- _Textabschnitt_

□ □ □ □ □ □ □

Von Hamburg nach Parchim: Zwei Schauspielerinnen leben ihren Traum
Gesa Penthin und Arikia Orbán sind von Hamburg nach Parchim gegangen, um ihren Traum als Schauspielerinnen zu leben. Der Film "Dann gehste eben nach Parchim" ist eine Liebeserklärung an das regionale Stadttheater. Seit Donnerstag läuft er im Kino.
Die beiden Studentinnen kämpften lange um einen Platz an einer Schauspielschule. Nach der Ausbildung in Hamburg beginnen sie ihr erstes Engagement an dem kleinen Theater Mecklenburg-Vorpommern in Parchim und erleben das große Glück des Spielens, aber auch tiefe Unsicherheit. Verkehrte Welt - die einen müssen in die Großstadt - die anderen in die beschauliche Provinz. Hier im mecklenburgischen Parchim treten Gesa und Arikia an, ihren Schauspieltraum zu leben. Sie wollen Menschen für Theater begeistern, die vielleicht keinen direkten Bezug zur Kunst haben. Und das alles während Corona. Ganz schön viel für ein erstes Engagement. Sie beginnen an dem kleinen Theater mit nur acht Ensemblemitgliedern.
Das Spielen ist immer eine Herausforderung, besonders wenn man allein auf der Bühne steht. "Ist schon ganz schön aufregend. Ist natürlich auch schon eine ganz schöne Verantwortung, die ich da trage, wenn ich alleine auf der Bühne stehe", erzählt Gesa. Einen Tag nach ihrer Abschlussprüfung hatte sie ihren ersten Tag in Parchim. "Dann hatte ich auch gleich ein Ein-Personen-Stück mit einer Eins-zu-Eins Arbeit und das war natürlich am Anfang erst mal total überfordernd.

□ □ □ □ □ □ □

- _Die Auflistung_
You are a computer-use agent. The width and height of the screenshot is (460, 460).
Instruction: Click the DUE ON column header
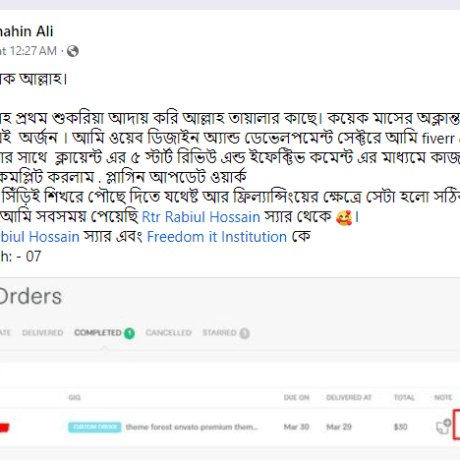[296, 397]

□ □ □ □ □ □ □

- _Arbeitsanweisung_
Gib den Text über die beiden Schauspielerinnen in Parchim beginnend mit "Das Spielen ist" und fortlaufend bis "mal total überfordernd." wieder. Tausche dabei "Bühne" gegen "Theaterbühne" aus. Die Auflistung hat mit dem Text inhaltlich nichts zu tun.

- _Lösung_
Das Spielen ist immer eine Herausforderung, besonders wenn man allein auf der Theaterbühne steht. "Ist schon ganz schön aufregend. Ist natürlich auch schon eine ganz schöne Verantwortung, die ich da trage, wenn ich alleine auf der Theaterbühne stehe", erzählt Gesa. Einen Tag nach ihrer Abschlussprüfung hatte sie ihren ersten Tag in Parchim. "Dann hatte ich auch gleich ein Ein-Personen-Stück mit einer Eins-zu-Eins Arbeit und das war natürlich am Anfang erst mal total überfordernd.